La formación de centros de producción de alfombras demuestra que su aparición, desarrollo y sostenibilidad prácticamente no dependieron de la dinámica de los procesos históricos y étnicos de la región. La originalidad de las alfombras de estos centros estuvo determinada por los factores naturales-climáticos, domésticos y sociales, y la base de las composiciones fueron siempre las antiguas tradiciones de tejido que se desarrollaron en este territorio, informa AZERTAC refiriéndose a un artículo de la revista Irs Herencia.
Alfombras de Karabaj. El tipo de Karabaj se basaba en dos centros: el de las montañas y el de las tierras bajas. La ciudad de Shusha y los pueblos de Dashbulag, Dovshanli, Girov, Trniviz, Malibayli, Chanakhcha, Tug, Taglar, Hadrut, Muradkhanli, Gasimushagi, Gubadli, Gogaz, Mishsaid, Bagirbayli, Khanlig y Tutmasli dominaban el centro montañoso de producción en el siglo XIX. La peculiaridad del centro montañoso es que la producción de alfombras en los pueblos estaba menos desarrollada que en Shusha.
En las zonas bajas, sin duda los centros dominantes mejor provistos de materias primas eran Jabrayil, Aghdam, Barda y Fuzuli. Alrededor de cada una de estas ciudades, hay muchos pueblos donde la población se dedicaba a la producción de alfombras para la venta. Aquí se tejían tipos de alfombras como "chelebi", "aran", "goja", "achmayumma", "shabalid-buta", "bakhmanli" y "mugan".
Las alfombras de los centros de producción de Zangilan, Talish-Lankaran y Nakhchivan también pertenecen al tipo Karabaj.

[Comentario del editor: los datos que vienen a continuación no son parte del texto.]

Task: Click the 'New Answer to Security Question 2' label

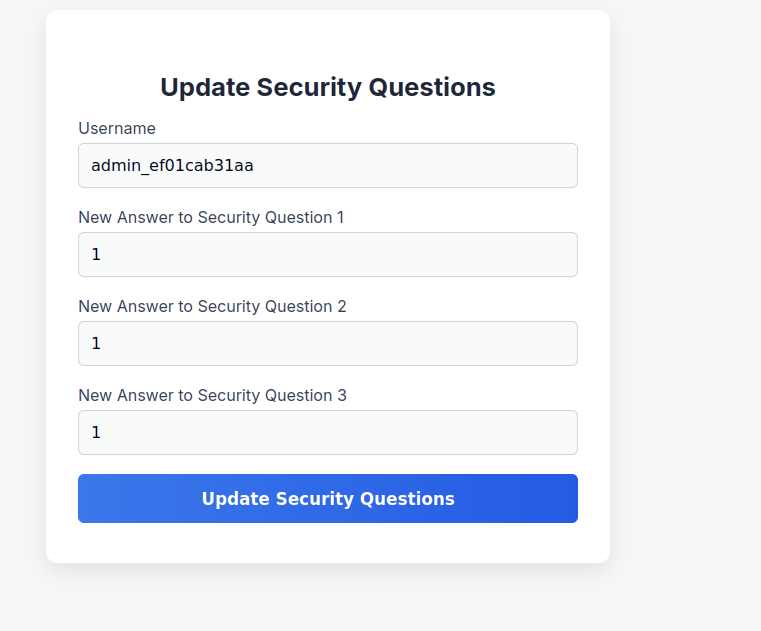Action: pyautogui.click(x=212, y=306)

Aquí, las alfombras más comunes eran "Talish" y "Nakhchivan". En el antiguo distrito de Zangazur, en el territorio de la actual Armenia, se encontraban varios centros, densamente poblados por azerbaiyanos hasta hace poco.
La zona de Karabaj es famosa por sus alfombras de pelo y sin pelusa, así como por sus productos de alfombra. Los tejedores de alfombras de Karabaj desarrollaron y utilizaron una gran variedad de composiciones, algunas de las cuales aparecieron como resultado del procesamiento creativo de composiciones creadas en los centros de tejido de alfombras de Tabriz y Ardabil.

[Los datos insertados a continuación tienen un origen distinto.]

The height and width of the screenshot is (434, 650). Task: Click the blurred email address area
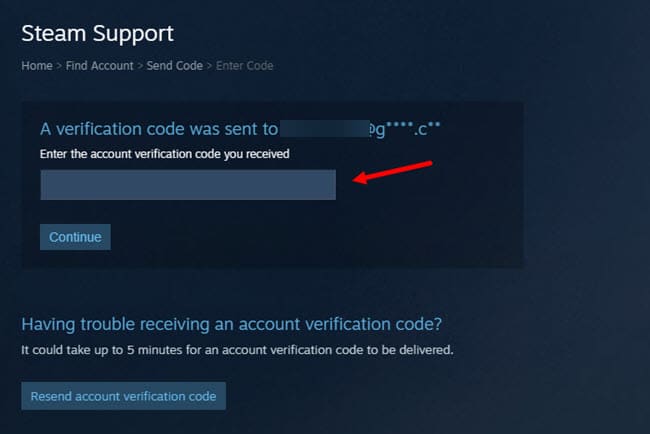tap(324, 129)
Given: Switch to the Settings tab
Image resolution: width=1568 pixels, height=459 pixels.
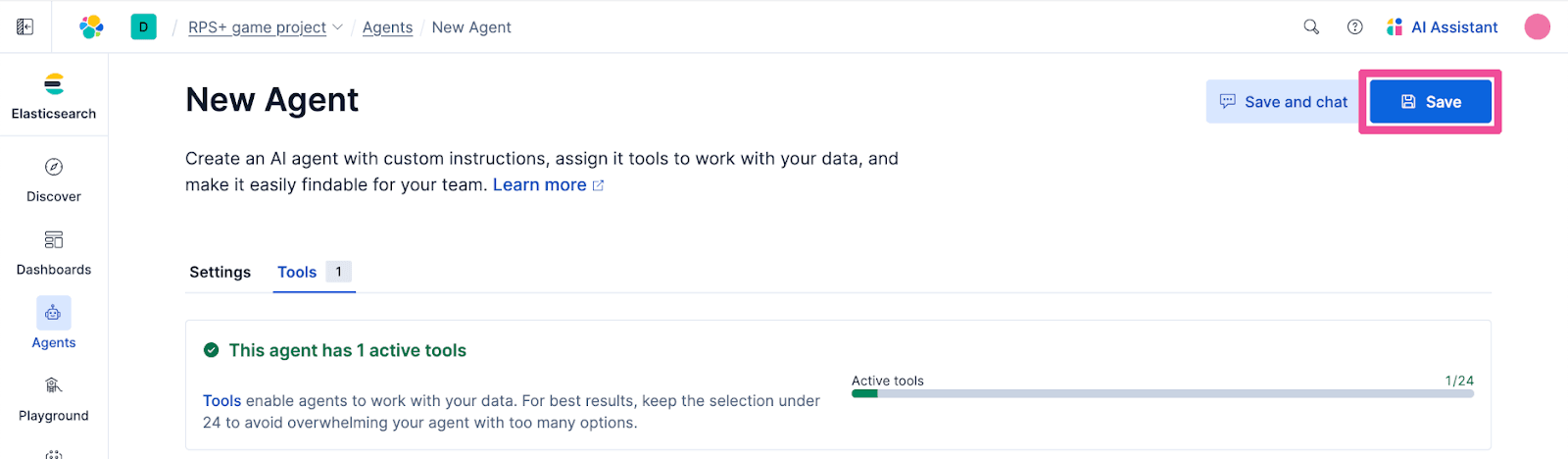Looking at the screenshot, I should pyautogui.click(x=220, y=273).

Estas alfombras pueden ser grandes o pequeñas. Eran especialmente populares los conjuntos de alfombras "dast hali-gaba", que tenían una gran demanda en los mercados nacionales y extranjeros. En Karabaj se producían alfombras con poco pelo y alta densidad de tejido, así como alfombras menos densas con mucho pelo. Las primeras eran más típicas de Shusha y de los puntos industriales bajos, y las segundas de los montañosos. En Karabaj se producían alfombras de medallones, temáticas y ornamentales. Las composiciones más extendidas eran "buynuz", "balig", "daryanur", "bakhchada-gullar", "sakhsida-gullar", "khanlig", "khantirme", "gasim-ushagi", "minakhani" y "bulut".